Voyager would have been a better choice for Al to hitch a ride on. That way he could have truly been at the forefront of exploration and discovery.
Seems some folks don’t believe there has been a solar maximum.
http://www.leif.org/research/Climate-Change-My-View.pdf
See page 15.
It does look like recent cycles have been ‘normalized’ in the chart, from memory. Can anybody find a non-adjusted version to side-by-side compare?
“New paper finds recent Grand Modern Maximum of solar activity
was ‘rare or even unique event’ in 3,000 years. 1950-2009.”
http://hockeyschtick.blogspot.co.uk/2014/08/new-paper-finds-recent-grand-maximum-of.html
“Warming is not due to enhanced downward longwave flux,
but arises from increased incident solar fluxes”

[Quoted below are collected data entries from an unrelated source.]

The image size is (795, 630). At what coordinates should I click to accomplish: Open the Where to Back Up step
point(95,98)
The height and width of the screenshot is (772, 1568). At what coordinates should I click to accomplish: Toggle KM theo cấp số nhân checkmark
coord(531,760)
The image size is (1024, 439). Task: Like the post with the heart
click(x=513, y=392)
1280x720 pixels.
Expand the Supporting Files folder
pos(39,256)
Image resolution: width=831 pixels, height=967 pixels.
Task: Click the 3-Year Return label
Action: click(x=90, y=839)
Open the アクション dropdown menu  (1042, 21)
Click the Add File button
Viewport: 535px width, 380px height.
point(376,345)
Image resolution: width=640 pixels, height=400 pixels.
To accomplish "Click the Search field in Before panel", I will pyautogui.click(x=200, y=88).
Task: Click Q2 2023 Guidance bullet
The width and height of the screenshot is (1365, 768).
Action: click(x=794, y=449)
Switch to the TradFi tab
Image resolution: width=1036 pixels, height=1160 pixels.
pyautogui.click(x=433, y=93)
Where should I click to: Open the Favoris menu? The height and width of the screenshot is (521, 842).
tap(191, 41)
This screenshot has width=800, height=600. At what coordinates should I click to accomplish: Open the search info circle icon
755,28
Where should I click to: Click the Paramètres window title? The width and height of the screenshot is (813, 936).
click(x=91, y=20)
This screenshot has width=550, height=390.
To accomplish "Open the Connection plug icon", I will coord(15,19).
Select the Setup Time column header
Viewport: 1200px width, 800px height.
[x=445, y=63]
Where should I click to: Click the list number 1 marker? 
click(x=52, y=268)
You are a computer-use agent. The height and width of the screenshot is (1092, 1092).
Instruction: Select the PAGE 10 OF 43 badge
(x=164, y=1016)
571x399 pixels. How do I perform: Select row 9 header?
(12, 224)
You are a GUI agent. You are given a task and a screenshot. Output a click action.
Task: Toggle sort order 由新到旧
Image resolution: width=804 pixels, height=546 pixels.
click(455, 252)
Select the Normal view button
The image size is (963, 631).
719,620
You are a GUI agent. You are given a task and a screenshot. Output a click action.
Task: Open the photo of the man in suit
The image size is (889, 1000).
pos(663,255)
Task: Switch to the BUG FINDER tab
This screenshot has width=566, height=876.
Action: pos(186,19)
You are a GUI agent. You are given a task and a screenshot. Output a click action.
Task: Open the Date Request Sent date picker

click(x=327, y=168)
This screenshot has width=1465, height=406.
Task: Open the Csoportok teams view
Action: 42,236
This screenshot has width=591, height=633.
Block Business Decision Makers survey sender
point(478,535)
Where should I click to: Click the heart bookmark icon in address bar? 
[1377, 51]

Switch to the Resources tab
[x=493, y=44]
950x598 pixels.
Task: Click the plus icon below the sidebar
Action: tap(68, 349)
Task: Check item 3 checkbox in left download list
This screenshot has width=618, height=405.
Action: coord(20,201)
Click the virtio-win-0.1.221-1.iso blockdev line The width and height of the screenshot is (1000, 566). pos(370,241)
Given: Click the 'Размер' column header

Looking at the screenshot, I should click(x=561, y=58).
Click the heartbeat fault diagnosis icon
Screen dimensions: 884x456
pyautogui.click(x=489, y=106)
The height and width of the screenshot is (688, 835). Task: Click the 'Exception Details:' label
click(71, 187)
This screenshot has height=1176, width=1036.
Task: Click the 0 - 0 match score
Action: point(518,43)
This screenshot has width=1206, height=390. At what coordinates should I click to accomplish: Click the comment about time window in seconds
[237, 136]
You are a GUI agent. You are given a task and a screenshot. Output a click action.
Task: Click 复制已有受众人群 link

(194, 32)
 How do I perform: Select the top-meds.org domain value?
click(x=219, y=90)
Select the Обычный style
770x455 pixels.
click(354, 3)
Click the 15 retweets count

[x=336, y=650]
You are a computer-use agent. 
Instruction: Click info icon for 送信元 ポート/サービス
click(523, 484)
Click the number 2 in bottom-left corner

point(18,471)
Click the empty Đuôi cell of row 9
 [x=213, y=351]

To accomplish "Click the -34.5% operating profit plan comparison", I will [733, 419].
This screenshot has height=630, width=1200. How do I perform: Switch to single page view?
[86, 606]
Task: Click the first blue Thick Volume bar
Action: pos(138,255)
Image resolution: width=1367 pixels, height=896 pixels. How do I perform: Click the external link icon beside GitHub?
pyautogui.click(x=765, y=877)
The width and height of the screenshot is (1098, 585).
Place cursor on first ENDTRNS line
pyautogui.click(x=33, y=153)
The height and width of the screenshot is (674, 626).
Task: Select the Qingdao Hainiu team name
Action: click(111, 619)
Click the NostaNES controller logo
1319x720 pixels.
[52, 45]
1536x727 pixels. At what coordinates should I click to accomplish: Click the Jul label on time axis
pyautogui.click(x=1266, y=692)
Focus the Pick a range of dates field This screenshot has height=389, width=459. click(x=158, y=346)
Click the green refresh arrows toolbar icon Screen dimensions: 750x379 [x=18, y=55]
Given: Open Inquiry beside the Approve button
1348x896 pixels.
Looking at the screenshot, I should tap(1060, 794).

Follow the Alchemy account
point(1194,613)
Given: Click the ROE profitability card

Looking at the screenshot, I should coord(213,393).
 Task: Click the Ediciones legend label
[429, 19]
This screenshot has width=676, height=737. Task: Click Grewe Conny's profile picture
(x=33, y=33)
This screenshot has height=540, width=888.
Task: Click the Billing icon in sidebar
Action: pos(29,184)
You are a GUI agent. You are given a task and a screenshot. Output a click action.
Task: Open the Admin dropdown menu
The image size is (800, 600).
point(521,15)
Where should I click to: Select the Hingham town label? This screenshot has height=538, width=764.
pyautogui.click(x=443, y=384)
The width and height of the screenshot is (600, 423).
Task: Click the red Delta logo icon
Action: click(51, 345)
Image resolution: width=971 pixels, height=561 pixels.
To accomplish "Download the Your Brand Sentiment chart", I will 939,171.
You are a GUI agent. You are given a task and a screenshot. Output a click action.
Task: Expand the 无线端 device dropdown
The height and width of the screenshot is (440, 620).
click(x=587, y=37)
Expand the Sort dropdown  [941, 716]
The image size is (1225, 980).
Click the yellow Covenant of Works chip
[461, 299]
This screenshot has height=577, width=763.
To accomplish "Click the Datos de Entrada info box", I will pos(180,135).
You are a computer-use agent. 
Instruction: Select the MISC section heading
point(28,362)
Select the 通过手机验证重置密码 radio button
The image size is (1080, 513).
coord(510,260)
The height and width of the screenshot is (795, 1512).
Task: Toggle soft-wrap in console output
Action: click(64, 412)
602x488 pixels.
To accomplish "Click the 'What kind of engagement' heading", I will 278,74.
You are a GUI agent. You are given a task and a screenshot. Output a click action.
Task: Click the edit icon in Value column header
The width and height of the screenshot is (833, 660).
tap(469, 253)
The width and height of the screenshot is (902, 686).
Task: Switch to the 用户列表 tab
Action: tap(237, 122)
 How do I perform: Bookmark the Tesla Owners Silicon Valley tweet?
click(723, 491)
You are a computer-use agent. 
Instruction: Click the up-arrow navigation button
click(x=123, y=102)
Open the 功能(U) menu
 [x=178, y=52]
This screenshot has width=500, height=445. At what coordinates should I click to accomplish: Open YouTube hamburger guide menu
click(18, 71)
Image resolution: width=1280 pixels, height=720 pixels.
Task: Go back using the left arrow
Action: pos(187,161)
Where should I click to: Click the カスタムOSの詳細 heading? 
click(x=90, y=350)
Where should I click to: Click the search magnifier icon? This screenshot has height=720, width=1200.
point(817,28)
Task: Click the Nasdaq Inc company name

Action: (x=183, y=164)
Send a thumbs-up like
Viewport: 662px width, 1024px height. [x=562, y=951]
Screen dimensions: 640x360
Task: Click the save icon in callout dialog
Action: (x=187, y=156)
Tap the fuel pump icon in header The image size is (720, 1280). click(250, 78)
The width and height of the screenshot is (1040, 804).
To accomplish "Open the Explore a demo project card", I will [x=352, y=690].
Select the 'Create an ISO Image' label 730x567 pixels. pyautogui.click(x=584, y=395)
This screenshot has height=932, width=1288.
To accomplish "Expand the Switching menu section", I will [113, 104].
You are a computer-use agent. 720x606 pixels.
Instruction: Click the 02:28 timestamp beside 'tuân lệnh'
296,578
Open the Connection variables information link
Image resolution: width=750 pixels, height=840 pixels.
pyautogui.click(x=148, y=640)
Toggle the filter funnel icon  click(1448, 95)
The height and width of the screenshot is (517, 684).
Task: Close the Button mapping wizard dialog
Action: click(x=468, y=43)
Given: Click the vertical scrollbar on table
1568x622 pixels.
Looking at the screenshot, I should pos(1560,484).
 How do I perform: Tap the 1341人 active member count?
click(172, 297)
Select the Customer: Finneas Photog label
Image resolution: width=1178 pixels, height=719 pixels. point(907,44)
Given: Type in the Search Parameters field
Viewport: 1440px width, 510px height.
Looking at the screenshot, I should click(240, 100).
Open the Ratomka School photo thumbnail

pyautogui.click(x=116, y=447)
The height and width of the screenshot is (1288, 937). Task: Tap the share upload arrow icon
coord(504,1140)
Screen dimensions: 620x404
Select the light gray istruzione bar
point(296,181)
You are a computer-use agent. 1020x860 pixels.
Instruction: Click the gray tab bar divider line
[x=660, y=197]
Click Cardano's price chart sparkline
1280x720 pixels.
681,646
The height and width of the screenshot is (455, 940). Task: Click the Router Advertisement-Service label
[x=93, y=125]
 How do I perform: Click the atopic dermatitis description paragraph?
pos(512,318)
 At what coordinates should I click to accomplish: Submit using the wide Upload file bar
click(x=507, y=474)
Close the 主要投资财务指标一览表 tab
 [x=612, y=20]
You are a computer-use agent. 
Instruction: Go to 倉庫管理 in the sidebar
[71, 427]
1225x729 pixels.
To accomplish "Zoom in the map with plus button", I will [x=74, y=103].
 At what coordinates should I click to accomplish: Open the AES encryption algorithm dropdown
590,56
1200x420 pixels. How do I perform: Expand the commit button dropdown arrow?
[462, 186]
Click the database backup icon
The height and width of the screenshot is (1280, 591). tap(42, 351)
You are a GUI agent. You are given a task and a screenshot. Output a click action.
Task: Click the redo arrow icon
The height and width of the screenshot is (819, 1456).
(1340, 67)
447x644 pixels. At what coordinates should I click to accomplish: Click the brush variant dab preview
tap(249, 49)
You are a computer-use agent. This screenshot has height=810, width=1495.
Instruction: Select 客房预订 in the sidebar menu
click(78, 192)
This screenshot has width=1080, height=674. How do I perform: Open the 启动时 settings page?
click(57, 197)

http://journals.ametsoc.org/doi/abs/10.1175/JCLI-D-15-0082.1?af=R
How’s this a gore-sat topic?
Dawtgtomis-it’s a Gore Sat topic because the Gore Sat/DSCVR replaced “NASA’s 17-year old ACE research satellite as America’s primary warning system for solar magnetic storms and solar wind data.” It is positioned between Earth and the Sun constantly, so it will monitor how things that change in the solar realm affect things in the planetary realm.
Thanks aphan, as always.
I worked on TRIANA back in 2000. At the time it was mission looking for something to do which got it mothballed. Also at the time, sites with camera views around the world were all the rage. TRIANA was an expensive tourist site sitting at a Lagrange point. An idiotic Gore idea giving it the nickname GoreSat. Glad someone came up with something that looks useful.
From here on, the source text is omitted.